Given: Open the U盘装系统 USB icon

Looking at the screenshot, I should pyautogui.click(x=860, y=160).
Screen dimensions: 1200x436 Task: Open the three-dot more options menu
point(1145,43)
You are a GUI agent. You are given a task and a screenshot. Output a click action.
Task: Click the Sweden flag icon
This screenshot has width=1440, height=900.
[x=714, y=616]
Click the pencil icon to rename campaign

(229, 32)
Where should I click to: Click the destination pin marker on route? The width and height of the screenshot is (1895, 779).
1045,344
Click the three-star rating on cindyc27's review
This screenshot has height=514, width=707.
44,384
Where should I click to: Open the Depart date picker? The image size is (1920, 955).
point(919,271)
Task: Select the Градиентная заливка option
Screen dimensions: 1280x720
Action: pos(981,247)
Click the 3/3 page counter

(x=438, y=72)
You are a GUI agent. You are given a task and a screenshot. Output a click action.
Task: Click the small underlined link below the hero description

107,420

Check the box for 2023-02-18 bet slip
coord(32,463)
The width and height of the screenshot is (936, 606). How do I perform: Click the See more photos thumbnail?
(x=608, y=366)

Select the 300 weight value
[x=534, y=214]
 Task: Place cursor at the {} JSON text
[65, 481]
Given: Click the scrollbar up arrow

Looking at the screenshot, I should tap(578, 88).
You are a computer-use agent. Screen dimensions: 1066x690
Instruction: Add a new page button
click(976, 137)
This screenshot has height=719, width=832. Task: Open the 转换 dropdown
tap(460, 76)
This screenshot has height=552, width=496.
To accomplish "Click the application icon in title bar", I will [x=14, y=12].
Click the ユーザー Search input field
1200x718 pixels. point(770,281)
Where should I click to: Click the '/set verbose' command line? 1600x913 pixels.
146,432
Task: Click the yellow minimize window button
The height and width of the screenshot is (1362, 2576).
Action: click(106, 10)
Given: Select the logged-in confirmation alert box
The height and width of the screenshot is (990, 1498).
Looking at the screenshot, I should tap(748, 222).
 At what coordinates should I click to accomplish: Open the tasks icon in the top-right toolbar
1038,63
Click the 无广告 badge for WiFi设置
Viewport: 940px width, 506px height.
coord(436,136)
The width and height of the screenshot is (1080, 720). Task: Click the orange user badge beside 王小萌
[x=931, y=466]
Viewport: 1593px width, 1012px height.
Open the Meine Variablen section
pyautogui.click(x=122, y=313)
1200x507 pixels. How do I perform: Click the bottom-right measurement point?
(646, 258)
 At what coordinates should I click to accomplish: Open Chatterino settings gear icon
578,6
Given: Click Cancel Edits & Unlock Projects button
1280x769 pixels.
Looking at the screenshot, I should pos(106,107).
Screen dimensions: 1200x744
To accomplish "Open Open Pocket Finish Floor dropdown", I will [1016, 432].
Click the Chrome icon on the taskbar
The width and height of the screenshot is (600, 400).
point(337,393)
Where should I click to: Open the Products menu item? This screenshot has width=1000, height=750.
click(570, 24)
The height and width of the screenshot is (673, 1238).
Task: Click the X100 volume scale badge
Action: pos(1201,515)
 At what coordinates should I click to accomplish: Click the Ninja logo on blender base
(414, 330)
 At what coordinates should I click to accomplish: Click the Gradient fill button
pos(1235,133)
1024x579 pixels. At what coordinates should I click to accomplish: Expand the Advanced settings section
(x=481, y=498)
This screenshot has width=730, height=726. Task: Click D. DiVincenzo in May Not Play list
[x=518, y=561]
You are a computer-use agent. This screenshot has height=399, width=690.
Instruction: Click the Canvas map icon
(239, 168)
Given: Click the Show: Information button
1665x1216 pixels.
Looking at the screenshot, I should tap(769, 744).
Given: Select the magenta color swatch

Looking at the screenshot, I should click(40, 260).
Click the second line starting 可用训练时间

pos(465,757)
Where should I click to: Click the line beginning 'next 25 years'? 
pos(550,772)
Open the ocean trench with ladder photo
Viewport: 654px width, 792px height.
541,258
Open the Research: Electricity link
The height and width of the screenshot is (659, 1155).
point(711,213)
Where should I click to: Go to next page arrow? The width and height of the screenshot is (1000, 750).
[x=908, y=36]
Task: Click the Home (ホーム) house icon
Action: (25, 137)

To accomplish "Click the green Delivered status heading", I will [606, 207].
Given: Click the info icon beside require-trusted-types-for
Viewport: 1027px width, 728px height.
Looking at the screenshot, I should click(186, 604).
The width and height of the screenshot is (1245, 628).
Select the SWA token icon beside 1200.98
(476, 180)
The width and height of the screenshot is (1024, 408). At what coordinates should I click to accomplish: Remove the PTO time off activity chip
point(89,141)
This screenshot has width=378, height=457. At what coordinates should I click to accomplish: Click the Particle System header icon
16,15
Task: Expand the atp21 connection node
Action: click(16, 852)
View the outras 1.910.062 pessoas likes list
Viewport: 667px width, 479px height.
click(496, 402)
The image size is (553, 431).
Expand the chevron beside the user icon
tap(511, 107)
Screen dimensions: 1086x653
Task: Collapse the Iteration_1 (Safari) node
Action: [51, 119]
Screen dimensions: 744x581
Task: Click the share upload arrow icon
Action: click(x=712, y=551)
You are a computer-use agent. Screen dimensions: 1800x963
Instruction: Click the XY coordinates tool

============

What you are asked to do: Quote all the records. Keep every word exact.

Written solution:
Given: Open the U盘装系统 USB icon

Looking at the screenshot, I should pyautogui.click(x=860, y=160).
Screen dimensions: 1200x436 Task: Open the three-dot more options menu
point(1145,43)
You are a GUI agent. You are given a task and a screenshot. Output a click action.
Task: Click the Sweden flag icon
This screenshot has width=1440, height=900.
[x=714, y=616]
Click the pencil icon to rename campaign

(229, 32)
Where should I click to: Click the destination pin marker on route? The width and height of the screenshot is (1895, 779).
1045,344
Click the three-star rating on cindyc27's review
This screenshot has height=514, width=707.
44,384
Where should I click to: Open the Depart date picker? The image size is (1920, 955).
point(919,271)
Task: Select the Градиентная заливка option
Screen dimensions: 1280x720
Action: pos(981,247)
Click the 3/3 page counter

(x=438, y=72)
You are a GUI agent. You are given a task and a screenshot. Output a click action.
Task: Click the small underlined link below the hero description

107,420

Check the box for 2023-02-18 bet slip
coord(32,463)
The width and height of the screenshot is (936, 606). How do I perform: Click the See more photos thumbnail?
(x=608, y=366)

Select the 300 weight value
[x=534, y=214]
 Task: Place cursor at the {} JSON text
[65, 481]
Given: Click the scrollbar up arrow

Looking at the screenshot, I should tap(578, 88).
You are a computer-use agent. Screen dimensions: 1066x690
Instruction: Add a new page button
click(976, 137)
This screenshot has height=719, width=832. Task: Open the 转换 dropdown
tap(460, 76)
This screenshot has height=552, width=496.
To accomplish "Click the application icon in title bar", I will [x=14, y=12].
Click the ユーザー Search input field
1200x718 pixels. point(770,281)
Where should I click to: Click the '/set verbose' command line? 1600x913 pixels.
146,432
Task: Click the yellow minimize window button
The height and width of the screenshot is (1362, 2576).
Action: click(106, 10)
Given: Select the logged-in confirmation alert box
The height and width of the screenshot is (990, 1498).
Looking at the screenshot, I should tap(748, 222).
 At what coordinates should I click to accomplish: Open the tasks icon in the top-right toolbar
1038,63
Click the 无广告 badge for WiFi设置
Viewport: 940px width, 506px height.
coord(436,136)
The width and height of the screenshot is (1080, 720). Task: Click the orange user badge beside 王小萌
[x=931, y=466]
Viewport: 1593px width, 1012px height.
Open the Meine Variablen section
pyautogui.click(x=122, y=313)
1200x507 pixels. How do I perform: Click the bottom-right measurement point?
(646, 258)
 At what coordinates should I click to accomplish: Open Chatterino settings gear icon
578,6
Given: Click Cancel Edits & Unlock Projects button
1280x769 pixels.
Looking at the screenshot, I should pos(106,107).
Screen dimensions: 1200x744
To accomplish "Open Open Pocket Finish Floor dropdown", I will [1016, 432].
Click the Chrome icon on the taskbar
The width and height of the screenshot is (600, 400).
point(337,393)
Where should I click to: Open the Products menu item? This screenshot has width=1000, height=750.
click(570, 24)
The height and width of the screenshot is (673, 1238).
Task: Click the X100 volume scale badge
Action: pos(1201,515)
 At what coordinates should I click to accomplish: Click the Ninja logo on blender base
(414, 330)
 At what coordinates should I click to accomplish: Click the Gradient fill button
pos(1235,133)
1024x579 pixels. At what coordinates should I click to accomplish: Expand the Advanced settings section
(x=481, y=498)
This screenshot has width=730, height=726. Task: Click D. DiVincenzo in May Not Play list
[x=518, y=561]
You are a computer-use agent. This screenshot has height=399, width=690.
Instruction: Click the Canvas map icon
(239, 168)
Given: Click the Show: Information button
1665x1216 pixels.
Looking at the screenshot, I should tap(769, 744).
Given: Select the magenta color swatch

Looking at the screenshot, I should click(40, 260).
Click the second line starting 可用训练时间

pos(465,757)
Where should I click to: Click the line beginning 'next 25 years'? 
pos(550,772)
Open the ocean trench with ladder photo
Viewport: 654px width, 792px height.
541,258
Open the Research: Electricity link
The height and width of the screenshot is (659, 1155).
point(711,213)
Where should I click to: Go to next page arrow? The width and height of the screenshot is (1000, 750).
[x=908, y=36]
Task: Click the Home (ホーム) house icon
Action: (25, 137)

To accomplish "Click the green Delivered status heading", I will [606, 207].
Given: Click the info icon beside require-trusted-types-for
Viewport: 1027px width, 728px height.
Looking at the screenshot, I should click(186, 604).
The width and height of the screenshot is (1245, 628).
Select the SWA token icon beside 1200.98
(476, 180)
The width and height of the screenshot is (1024, 408). At what coordinates should I click to accomplish: Remove the PTO time off activity chip
point(89,141)
This screenshot has width=378, height=457. At what coordinates should I click to accomplish: Click the Particle System header icon
16,15
Task: Expand the atp21 connection node
Action: click(16, 852)
View the outras 1.910.062 pessoas likes list
Viewport: 667px width, 479px height.
click(496, 402)
The image size is (553, 431).
Expand the chevron beside the user icon
tap(511, 107)
Screen dimensions: 1086x653
Task: Collapse the Iteration_1 (Safari) node
Action: [51, 119]
Screen dimensions: 744x581
Task: Click the share upload arrow icon
Action: click(x=712, y=551)
You are a computer-use agent. Screen dimensions: 1800x963
Instruction: Click the XY coordinates tool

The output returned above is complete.